START Passage

I suppose if everyone comments on these constant arguments as being "tiresome" maybe we are approaching a community consensus of what constitutes the sign for "tiresome" in a Peircean sense. I find it interesting that Peirce held the ethics of all of this as separate from the semiotic process.

If you would, and this is directed specifically to Jon, please cease from my perspective this practice:

On 11/4/2016 9:50 PM, Jon Alan Schmidt wrote:
Edwina, List:

I frankly find it amusing that you think I am "upset and angry" about any of this.  I am quite comfortable with my assessment here, and once again leave it to the good judgment of the List community to separate the wheat from the chaff.

These are arguments that you and Edwina choose to pursue ad infinitum. Please cease in asking readers of this list to either be on your side or not. My "good judgment" is to wish not to hear fruitless arguments pursued to exhaustion, looking for the last word, and certainly not be asked to weigh in (even in my own mind) on which tiresome argument holds sway.

Mike


Regards,

Jon

On Fri, Nov 4, 2016 at 9:09 PM, Edwina Taborsky <tabor...@primus.ca> wrote:
Jon, Gary R- I wrote this before -
 
Peirce was quite explicit about the 'Zero, the Nothing'..see 1.412, 6.217.  I do not read this as a set of Platonic worlds, which, after all, have some identity. I read this state as 'absolutely undefined and unlimited possibility" 6.217.
 
As I've said, i see the blackboard as POST Big Bang, with sudden flashes of chalkmarks on it...unrelated to each other...."the mark is a mere accident, and as such may be erased. It will not interfere with another mark drawn in quite another way. There need be no consistency between the two. But no further progress beyond this can be made, until a mark will stay for a little while; that is, until some beginning of a  habit has been established by virtue of which the accident acquires some incipient staying quality, some tendency toward consistency" 6.204.
 
I read the above as Peirce outlining a POST BigBang number of 'possibles', which could be viewed as those Platonic ideas...but...'no progress beyond this can be made...until ONE mark will stay for a while; i.e., takes on Thirdness..and this establishes our particular physico-chemical universe.
 
So- my reading of this is that many 'marks' [possible world modes] can emerge but have no staying power...until one such mark DOES develop this power..and as such..its consistency makes it dominant as our universe's typology of matter/mind.
 
I am not referring to any 'merged' set of chalkmarks - I am simply reading the texts as they are.
And again - I don't see that the development of 'staying power', which develops within Thirdness can be defined as 'the Big Bang'. The 'Big Bang' is not Thirdness! Therefore, I don't see that these chalkmarks are Pre-Big Bang, but I read them as POST Big Bang.

END Passage
START Data provided

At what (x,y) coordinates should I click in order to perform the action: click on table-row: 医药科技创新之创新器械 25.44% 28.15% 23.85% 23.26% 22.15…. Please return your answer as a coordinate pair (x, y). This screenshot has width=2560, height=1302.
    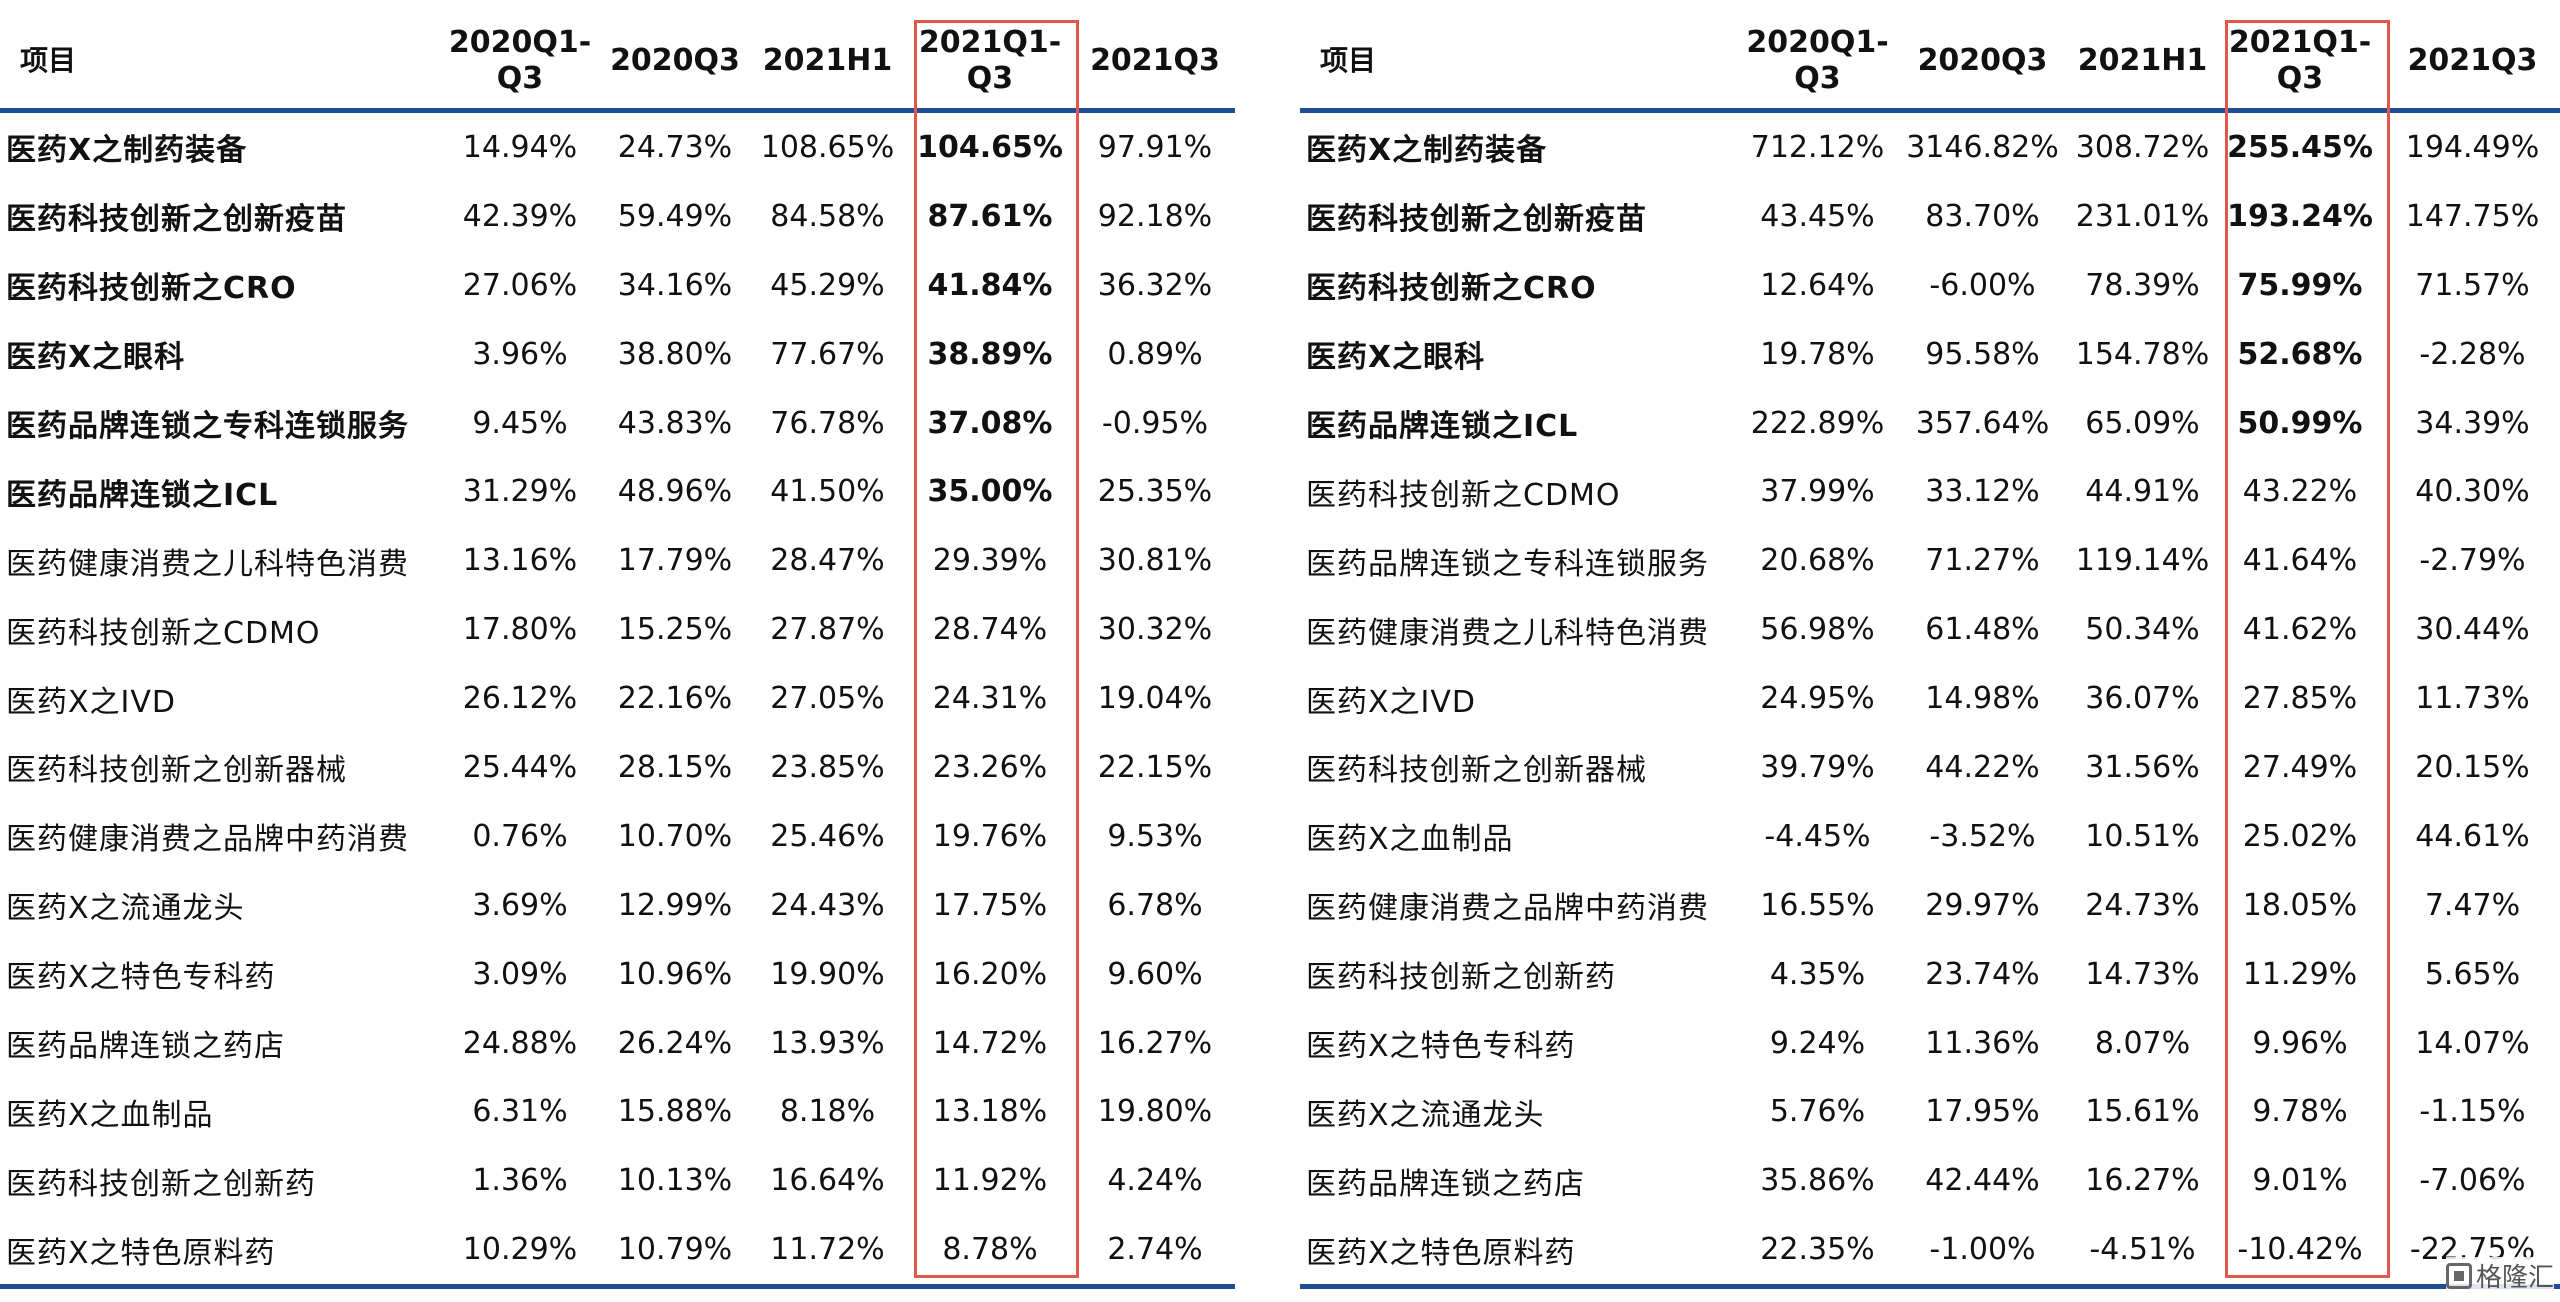
    Looking at the image, I should click on (618, 768).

END Data provided

Complete the following
1. In the email thread about Peirce, list each distinct numbered reference to Peirce's writings.
2. Write a continuation of the email thread about Peirce, picking up after its final sentence.
The listing is separate material, unrelated to the email thread about Peirce.

Answers in order
1. 1.412, 6.217, 6.204

2.
And Jon - don't you have YOUR set of biases within which you read the texts? Of course, others are aware that we interpret the texts differently. I suppose I'm trying to say that I really wonder why you are so upset and angry about the fact that others don't always accept your view and your analysis.
 
I repeat - others may read these texts in a different interpretation, but, there is no need for anger at such differences. And - I don't think that we can come to a definitive answer among the few on this list who actually comment...
 
Edwina
----- Original Message -----
Sent: Friday, November 04, 2016 8:44 PM
Subject: Re: Re: [PEIRCE-L] Metaphysics and Nothing (was Peirce's Cosmology)

Edwina, List:

ET:  Are the Platonic worlds BEFORE or AFTER the so-called Big Bang?

I guess that depends how one understands the Big Bang.  You take it to be the beginning of everything; before the Big Bang, there was nothing.  The real question is, what would Peirce have taken it to be?  I think that the much more likely answer is when "this Universe of Actual Existence" emerged from "the whole universe of true and real possibilities" as "a discontinuous mark--like a line figure drawn on the area of the blackboard" (NEM 4:345, RLT 162).  So the Platonic worlds must have been before the Big Bang, because they come before the existence of our particular universe, and all of them but one have no connection with the latter whatsoever.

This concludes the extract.